### ASSIGNMENT:
Give back exactly the lines that run from the beginning of the entries to the line containing "You are a computer-use agent. 1734x2156", both included, and nothing else.

[Stored dataset items]
***
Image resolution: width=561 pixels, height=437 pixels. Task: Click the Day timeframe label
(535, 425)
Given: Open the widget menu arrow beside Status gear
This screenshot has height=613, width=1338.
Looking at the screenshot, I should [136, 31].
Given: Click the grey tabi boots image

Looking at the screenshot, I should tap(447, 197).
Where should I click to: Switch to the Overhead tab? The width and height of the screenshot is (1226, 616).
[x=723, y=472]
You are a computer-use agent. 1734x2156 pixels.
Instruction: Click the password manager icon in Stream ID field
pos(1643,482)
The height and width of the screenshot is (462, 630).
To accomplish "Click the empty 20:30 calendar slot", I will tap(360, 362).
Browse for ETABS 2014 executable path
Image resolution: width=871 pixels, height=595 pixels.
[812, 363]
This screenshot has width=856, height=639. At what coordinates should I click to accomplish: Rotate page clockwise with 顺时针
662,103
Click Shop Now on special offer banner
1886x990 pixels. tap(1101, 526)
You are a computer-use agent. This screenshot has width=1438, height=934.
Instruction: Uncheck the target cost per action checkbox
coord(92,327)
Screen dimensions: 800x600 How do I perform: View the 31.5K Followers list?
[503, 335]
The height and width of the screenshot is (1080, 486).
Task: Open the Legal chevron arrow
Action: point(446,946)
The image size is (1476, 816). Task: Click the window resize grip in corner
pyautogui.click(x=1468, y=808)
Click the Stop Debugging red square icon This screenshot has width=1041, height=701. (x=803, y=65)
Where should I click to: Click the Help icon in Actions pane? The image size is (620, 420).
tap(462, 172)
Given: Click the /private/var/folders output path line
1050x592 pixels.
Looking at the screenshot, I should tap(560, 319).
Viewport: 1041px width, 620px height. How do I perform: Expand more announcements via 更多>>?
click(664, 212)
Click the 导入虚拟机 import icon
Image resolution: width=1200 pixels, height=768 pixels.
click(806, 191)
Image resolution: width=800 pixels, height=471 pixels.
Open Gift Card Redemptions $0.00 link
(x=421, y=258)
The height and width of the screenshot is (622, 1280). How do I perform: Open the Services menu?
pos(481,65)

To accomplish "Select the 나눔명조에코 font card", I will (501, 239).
***
### SOLUTION BELOW:
Image resolution: width=561 pixels, height=437 pixels. Task: Click the Day timeframe label
(535, 425)
Given: Open the widget menu arrow beside Status gear
This screenshot has height=613, width=1338.
Looking at the screenshot, I should [136, 31].
Given: Click the grey tabi boots image

Looking at the screenshot, I should tap(447, 197).
Where should I click to: Switch to the Overhead tab? The width and height of the screenshot is (1226, 616).
[x=723, y=472]
You are a computer-use agent. 1734x2156 pixels.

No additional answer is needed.